[Data extracted from a collection]
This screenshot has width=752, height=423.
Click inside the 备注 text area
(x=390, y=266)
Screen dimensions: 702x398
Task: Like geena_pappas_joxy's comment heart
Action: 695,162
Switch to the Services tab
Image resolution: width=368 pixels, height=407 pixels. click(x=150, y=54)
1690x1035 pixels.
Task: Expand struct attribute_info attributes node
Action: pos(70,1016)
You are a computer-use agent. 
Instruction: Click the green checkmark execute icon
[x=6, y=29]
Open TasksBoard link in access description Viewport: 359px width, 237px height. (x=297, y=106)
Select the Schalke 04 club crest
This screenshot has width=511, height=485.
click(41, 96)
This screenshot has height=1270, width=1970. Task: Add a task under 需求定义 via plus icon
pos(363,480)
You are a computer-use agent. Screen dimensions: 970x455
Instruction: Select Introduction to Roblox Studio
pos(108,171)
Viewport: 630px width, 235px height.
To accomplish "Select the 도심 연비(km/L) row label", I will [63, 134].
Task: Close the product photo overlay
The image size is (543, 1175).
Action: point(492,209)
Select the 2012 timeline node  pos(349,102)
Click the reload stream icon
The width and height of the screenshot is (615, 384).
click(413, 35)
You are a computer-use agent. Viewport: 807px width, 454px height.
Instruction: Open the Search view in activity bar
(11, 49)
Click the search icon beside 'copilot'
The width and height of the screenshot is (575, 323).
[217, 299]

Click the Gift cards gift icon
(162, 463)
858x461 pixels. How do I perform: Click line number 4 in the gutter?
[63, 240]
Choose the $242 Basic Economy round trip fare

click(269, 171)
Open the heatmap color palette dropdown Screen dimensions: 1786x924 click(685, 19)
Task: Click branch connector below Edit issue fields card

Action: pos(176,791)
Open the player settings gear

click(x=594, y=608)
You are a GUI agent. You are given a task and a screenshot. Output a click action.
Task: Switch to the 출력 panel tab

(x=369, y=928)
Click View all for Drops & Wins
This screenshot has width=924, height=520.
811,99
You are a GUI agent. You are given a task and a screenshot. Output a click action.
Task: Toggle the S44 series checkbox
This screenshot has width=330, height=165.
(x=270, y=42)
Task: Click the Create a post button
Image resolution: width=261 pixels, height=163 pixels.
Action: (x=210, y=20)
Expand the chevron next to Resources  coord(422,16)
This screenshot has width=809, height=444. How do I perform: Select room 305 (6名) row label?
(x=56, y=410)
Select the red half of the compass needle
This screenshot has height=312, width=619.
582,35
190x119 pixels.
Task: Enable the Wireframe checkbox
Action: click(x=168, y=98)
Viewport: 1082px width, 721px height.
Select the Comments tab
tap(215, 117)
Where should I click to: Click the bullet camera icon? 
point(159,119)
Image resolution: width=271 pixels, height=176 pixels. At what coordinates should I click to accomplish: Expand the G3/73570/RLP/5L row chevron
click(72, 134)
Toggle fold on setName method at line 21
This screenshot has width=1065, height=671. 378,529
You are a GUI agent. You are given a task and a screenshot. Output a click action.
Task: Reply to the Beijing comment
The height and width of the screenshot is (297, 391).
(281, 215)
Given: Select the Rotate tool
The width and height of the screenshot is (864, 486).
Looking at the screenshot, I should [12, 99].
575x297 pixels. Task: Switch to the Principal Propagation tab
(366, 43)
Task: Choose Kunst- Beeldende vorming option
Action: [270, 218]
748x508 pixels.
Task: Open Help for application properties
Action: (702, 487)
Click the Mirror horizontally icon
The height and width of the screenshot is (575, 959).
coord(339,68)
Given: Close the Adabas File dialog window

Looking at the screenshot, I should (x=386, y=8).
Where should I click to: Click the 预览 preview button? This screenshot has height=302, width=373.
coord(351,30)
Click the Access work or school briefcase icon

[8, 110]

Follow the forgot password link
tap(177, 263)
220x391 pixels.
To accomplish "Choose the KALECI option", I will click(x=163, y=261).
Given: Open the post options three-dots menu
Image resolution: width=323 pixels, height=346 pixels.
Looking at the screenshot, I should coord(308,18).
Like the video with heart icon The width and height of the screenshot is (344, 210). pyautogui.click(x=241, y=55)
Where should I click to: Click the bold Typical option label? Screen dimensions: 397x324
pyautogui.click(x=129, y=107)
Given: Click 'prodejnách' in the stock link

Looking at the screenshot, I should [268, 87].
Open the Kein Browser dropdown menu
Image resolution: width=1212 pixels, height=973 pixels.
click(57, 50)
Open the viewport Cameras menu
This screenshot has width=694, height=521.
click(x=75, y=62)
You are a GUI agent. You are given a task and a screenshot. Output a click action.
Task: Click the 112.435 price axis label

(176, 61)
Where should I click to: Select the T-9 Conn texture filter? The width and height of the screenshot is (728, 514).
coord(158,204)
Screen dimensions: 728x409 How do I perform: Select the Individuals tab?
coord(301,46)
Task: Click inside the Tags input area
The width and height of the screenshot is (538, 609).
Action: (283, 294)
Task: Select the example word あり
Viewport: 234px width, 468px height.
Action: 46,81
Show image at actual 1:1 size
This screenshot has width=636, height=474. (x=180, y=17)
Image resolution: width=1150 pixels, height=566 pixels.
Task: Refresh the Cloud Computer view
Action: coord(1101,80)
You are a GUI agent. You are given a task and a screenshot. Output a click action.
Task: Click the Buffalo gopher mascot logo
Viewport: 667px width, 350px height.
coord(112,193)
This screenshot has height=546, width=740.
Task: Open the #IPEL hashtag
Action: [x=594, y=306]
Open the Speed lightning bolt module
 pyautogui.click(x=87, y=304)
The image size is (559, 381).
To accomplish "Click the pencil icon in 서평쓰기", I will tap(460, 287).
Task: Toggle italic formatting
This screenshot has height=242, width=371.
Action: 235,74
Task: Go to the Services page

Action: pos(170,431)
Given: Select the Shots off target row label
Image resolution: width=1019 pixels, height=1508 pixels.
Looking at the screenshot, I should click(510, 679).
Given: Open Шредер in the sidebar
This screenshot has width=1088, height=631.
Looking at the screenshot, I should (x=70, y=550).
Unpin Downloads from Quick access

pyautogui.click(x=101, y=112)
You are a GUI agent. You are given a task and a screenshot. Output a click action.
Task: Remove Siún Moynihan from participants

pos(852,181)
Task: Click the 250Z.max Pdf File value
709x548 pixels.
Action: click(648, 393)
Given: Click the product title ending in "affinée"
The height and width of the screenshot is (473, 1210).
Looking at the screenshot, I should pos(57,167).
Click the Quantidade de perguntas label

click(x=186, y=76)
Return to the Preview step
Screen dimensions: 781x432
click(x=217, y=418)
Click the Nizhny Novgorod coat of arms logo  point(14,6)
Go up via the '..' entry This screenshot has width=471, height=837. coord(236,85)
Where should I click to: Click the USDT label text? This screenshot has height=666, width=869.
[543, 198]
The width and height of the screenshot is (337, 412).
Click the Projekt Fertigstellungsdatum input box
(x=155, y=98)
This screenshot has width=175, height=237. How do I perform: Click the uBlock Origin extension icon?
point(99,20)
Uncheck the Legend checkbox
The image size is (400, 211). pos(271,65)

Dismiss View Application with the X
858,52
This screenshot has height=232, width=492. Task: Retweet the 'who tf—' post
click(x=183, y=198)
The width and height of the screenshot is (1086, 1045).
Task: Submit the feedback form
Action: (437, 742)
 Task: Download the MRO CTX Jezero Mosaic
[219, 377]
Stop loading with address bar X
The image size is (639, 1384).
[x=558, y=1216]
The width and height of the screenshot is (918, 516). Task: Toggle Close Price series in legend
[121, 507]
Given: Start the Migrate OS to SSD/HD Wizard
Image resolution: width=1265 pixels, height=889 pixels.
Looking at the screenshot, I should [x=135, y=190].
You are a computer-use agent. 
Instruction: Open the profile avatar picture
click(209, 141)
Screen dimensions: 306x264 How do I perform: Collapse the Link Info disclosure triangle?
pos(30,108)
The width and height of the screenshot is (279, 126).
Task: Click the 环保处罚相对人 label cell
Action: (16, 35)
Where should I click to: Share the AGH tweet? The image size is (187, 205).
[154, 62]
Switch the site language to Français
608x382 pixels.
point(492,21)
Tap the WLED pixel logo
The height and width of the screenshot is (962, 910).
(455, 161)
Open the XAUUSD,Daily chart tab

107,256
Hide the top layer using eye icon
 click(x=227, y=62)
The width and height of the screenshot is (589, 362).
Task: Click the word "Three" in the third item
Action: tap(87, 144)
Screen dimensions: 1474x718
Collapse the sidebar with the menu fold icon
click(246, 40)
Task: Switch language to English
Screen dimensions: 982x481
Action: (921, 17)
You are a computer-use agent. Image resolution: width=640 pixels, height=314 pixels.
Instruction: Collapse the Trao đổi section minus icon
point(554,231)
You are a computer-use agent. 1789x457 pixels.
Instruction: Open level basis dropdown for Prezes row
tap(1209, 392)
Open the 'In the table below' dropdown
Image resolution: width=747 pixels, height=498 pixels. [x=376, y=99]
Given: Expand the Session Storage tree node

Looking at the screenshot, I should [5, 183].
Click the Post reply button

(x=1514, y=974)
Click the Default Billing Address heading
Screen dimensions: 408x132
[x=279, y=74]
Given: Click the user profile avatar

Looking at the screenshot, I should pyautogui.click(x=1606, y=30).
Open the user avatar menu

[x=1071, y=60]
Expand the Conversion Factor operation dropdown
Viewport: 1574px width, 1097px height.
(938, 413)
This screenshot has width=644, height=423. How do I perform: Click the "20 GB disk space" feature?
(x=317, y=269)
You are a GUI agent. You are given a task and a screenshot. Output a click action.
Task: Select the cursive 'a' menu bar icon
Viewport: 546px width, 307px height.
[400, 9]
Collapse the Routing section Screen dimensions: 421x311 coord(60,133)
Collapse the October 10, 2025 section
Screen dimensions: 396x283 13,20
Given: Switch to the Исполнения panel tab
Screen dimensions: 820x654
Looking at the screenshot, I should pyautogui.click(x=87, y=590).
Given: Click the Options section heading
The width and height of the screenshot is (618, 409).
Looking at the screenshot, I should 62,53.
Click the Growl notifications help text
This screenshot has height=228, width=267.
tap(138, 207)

Job:
Quote the part of the listing above that begins with the line containing "Switch to the Services tab" and ends with the line containing "Expand the chevron", including both of those lines.

Solved exercise:
Switch to the Services tab
Image resolution: width=368 pixels, height=407 pixels. click(x=150, y=54)
1690x1035 pixels.
Task: Expand struct attribute_info attributes node
Action: pos(70,1016)
You are a computer-use agent. 
Instruction: Click the green checkmark execute icon
[x=6, y=29]
Open TasksBoard link in access description Viewport: 359px width, 237px height. (x=297, y=106)
Select the Schalke 04 club crest
This screenshot has width=511, height=485.
click(41, 96)
This screenshot has height=1270, width=1970. Task: Add a task under 需求定义 via plus icon
pos(363,480)
You are a computer-use agent. Screen dimensions: 970x455
Instruction: Select Introduction to Roblox Studio
pos(108,171)
Viewport: 630px width, 235px height.
To accomplish "Select the 도심 연비(km/L) row label", I will [63, 134].
Task: Close the product photo overlay
The image size is (543, 1175).
Action: point(492,209)
Select the 2012 timeline node  pos(349,102)
Click the reload stream icon
The width and height of the screenshot is (615, 384).
click(413, 35)
You are a computer-use agent. Viewport: 807px width, 454px height.
Instruction: Open the Search view in activity bar
(11, 49)
Click the search icon beside 'copilot'
The width and height of the screenshot is (575, 323).
[217, 299]

Click the Gift cards gift icon
(162, 463)
858x461 pixels. How do I perform: Click line number 4 in the gutter?
[63, 240]
Choose the $242 Basic Economy round trip fare

click(269, 171)
Open the heatmap color palette dropdown Screen dimensions: 1786x924 click(685, 19)
Task: Click branch connector below Edit issue fields card

Action: pos(176,791)
Open the player settings gear

click(x=594, y=608)
You are a GUI agent. You are given a task and a screenshot. Output a click action.
Task: Switch to the 출력 panel tab

(x=369, y=928)
Click View all for Drops & Wins
This screenshot has width=924, height=520.
811,99
You are a GUI agent. You are given a task and a screenshot. Output a click action.
Task: Toggle the S44 series checkbox
This screenshot has width=330, height=165.
(x=270, y=42)
Task: Click the Create a post button
Image resolution: width=261 pixels, height=163 pixels.
Action: (x=210, y=20)
Expand the chevron next to Resources  coord(422,16)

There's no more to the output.